EXERCISE PROMPT:
For every entry, output the exact wording.

=== GIVEN RECORDS ===

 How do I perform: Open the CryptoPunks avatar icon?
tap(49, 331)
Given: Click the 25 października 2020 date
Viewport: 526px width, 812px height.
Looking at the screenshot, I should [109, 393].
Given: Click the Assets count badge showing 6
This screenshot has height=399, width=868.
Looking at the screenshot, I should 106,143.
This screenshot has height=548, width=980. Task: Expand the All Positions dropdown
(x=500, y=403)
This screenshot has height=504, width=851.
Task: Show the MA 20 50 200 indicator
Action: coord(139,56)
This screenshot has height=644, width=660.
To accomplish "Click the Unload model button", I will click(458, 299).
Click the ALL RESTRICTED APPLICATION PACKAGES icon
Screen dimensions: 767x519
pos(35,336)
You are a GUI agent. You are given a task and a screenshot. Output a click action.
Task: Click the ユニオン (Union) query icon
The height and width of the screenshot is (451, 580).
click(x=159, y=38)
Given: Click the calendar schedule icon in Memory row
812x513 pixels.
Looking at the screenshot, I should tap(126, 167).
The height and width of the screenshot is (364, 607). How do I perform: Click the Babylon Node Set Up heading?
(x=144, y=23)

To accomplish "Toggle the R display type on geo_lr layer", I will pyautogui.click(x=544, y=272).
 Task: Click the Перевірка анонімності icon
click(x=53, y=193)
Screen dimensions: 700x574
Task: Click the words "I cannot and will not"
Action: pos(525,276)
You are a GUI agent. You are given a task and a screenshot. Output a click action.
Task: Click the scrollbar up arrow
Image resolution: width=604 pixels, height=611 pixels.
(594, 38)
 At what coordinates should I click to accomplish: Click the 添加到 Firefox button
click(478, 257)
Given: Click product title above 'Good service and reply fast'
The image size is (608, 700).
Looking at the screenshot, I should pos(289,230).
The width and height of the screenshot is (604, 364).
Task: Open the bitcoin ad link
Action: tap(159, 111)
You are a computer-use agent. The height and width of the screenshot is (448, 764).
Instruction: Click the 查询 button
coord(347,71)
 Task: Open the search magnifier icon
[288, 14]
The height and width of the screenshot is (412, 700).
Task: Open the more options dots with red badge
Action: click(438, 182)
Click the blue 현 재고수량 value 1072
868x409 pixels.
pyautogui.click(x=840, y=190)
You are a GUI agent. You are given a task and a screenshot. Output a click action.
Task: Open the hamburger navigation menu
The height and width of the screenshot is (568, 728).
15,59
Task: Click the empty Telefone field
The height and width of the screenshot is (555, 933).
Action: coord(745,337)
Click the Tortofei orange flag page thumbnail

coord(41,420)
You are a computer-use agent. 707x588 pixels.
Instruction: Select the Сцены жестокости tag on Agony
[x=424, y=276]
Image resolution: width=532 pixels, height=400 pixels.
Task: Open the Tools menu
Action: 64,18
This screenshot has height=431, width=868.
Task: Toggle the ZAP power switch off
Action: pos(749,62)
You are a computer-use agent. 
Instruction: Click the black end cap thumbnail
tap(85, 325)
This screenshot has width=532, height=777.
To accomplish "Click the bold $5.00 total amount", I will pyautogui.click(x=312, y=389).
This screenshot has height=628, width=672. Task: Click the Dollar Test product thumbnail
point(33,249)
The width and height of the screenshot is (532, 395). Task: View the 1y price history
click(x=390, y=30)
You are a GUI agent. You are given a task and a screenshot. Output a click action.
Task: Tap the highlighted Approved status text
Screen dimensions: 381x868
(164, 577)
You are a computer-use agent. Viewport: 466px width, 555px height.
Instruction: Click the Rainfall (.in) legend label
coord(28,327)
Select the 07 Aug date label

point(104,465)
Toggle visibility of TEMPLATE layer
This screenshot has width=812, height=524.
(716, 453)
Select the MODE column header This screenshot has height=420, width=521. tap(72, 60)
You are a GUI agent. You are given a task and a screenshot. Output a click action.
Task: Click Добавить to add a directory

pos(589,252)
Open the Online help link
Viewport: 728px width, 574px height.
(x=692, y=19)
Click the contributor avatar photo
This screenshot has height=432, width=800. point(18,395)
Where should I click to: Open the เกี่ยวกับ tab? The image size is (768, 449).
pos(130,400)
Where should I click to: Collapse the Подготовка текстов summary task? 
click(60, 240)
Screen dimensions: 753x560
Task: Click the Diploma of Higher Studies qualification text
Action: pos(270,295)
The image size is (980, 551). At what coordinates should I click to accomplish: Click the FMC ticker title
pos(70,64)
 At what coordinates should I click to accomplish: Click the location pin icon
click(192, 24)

===

COMPLETED TASK:
 How do I perform: Open the CryptoPunks avatar icon?
tap(49, 331)
Given: Click the 25 października 2020 date
Viewport: 526px width, 812px height.
Looking at the screenshot, I should [109, 393].
Given: Click the Assets count badge showing 6
This screenshot has height=399, width=868.
Looking at the screenshot, I should 106,143.
This screenshot has height=548, width=980. Task: Expand the All Positions dropdown
(x=500, y=403)
This screenshot has height=504, width=851.
Task: Show the MA 20 50 200 indicator
Action: coord(139,56)
This screenshot has height=644, width=660.
To accomplish "Click the Unload model button", I will click(458, 299).
Click the ALL RESTRICTED APPLICATION PACKAGES icon
Screen dimensions: 767x519
pos(35,336)
You are a GUI agent. You are given a task and a screenshot. Output a click action.
Task: Click the ユニオン (Union) query icon
The height and width of the screenshot is (451, 580).
click(x=159, y=38)
Given: Click the calendar schedule icon in Memory row
812x513 pixels.
Looking at the screenshot, I should tap(126, 167).
The height and width of the screenshot is (364, 607). How do I perform: Click the Babylon Node Set Up heading?
(x=144, y=23)

To accomplish "Toggle the R display type on geo_lr layer", I will pyautogui.click(x=544, y=272).
 Task: Click the Перевірка анонімності icon
click(x=53, y=193)
Screen dimensions: 700x574
Task: Click the words "I cannot and will not"
Action: pos(525,276)
You are a GUI agent. You are given a task and a screenshot. Output a click action.
Task: Click the scrollbar up arrow
Image resolution: width=604 pixels, height=611 pixels.
(594, 38)
 At what coordinates should I click to accomplish: Click the 添加到 Firefox button
click(478, 257)
Given: Click product title above 'Good service and reply fast'
The image size is (608, 700).
Looking at the screenshot, I should pos(289,230).
The width and height of the screenshot is (604, 364).
Task: Open the bitcoin ad link
Action: tap(159, 111)
You are a computer-use agent. The height and width of the screenshot is (448, 764).
Instruction: Click the 查询 button
coord(347,71)
 Task: Open the search magnifier icon
[288, 14]
The height and width of the screenshot is (412, 700).
Task: Open the more options dots with red badge
Action: click(438, 182)
Click the blue 현 재고수량 value 1072
868x409 pixels.
pyautogui.click(x=840, y=190)
You are a GUI agent. You are given a task and a screenshot. Output a click action.
Task: Open the hamburger navigation menu
The height and width of the screenshot is (568, 728).
15,59
Task: Click the empty Telefone field
The height and width of the screenshot is (555, 933).
Action: coord(745,337)
Click the Tortofei orange flag page thumbnail

coord(41,420)
You are a computer-use agent. 707x588 pixels.
Instruction: Select the Сцены жестокости tag on Agony
[x=424, y=276]
Image resolution: width=532 pixels, height=400 pixels.
Task: Open the Tools menu
Action: 64,18
This screenshot has height=431, width=868.
Task: Toggle the ZAP power switch off
Action: pos(749,62)
You are a computer-use agent. 
Instruction: Click the black end cap thumbnail
tap(85, 325)
This screenshot has width=532, height=777.
To accomplish "Click the bold $5.00 total amount", I will pyautogui.click(x=312, y=389).
This screenshot has height=628, width=672. Task: Click the Dollar Test product thumbnail
point(33,249)
The width and height of the screenshot is (532, 395). Task: View the 1y price history
click(x=390, y=30)
You are a GUI agent. You are given a task and a screenshot. Output a click action.
Task: Tap the highlighted Approved status text
Screen dimensions: 381x868
(164, 577)
You are a computer-use agent. Viewport: 466px width, 555px height.
Instruction: Click the Rainfall (.in) legend label
coord(28,327)
Select the 07 Aug date label

point(104,465)
Toggle visibility of TEMPLATE layer
This screenshot has width=812, height=524.
(716, 453)
Select the MODE column header This screenshot has height=420, width=521. tap(72, 60)
You are a GUI agent. You are given a task and a screenshot. Output a click action.
Task: Click Добавить to add a directory

pos(589,252)
Open the Online help link
Viewport: 728px width, 574px height.
(x=692, y=19)
Click the contributor avatar photo
This screenshot has height=432, width=800. point(18,395)
Where should I click to: Open the เกี่ยวกับ tab? The image size is (768, 449).
pos(130,400)
Where should I click to: Collapse the Подготовка текстов summary task? 
click(60, 240)
Screen dimensions: 753x560
Task: Click the Diploma of Higher Studies qualification text
Action: pos(270,295)
The image size is (980, 551). At what coordinates should I click to accomplish: Click the FMC ticker title
pos(70,64)
 At what coordinates should I click to accomplish: Click the location pin icon
click(192, 24)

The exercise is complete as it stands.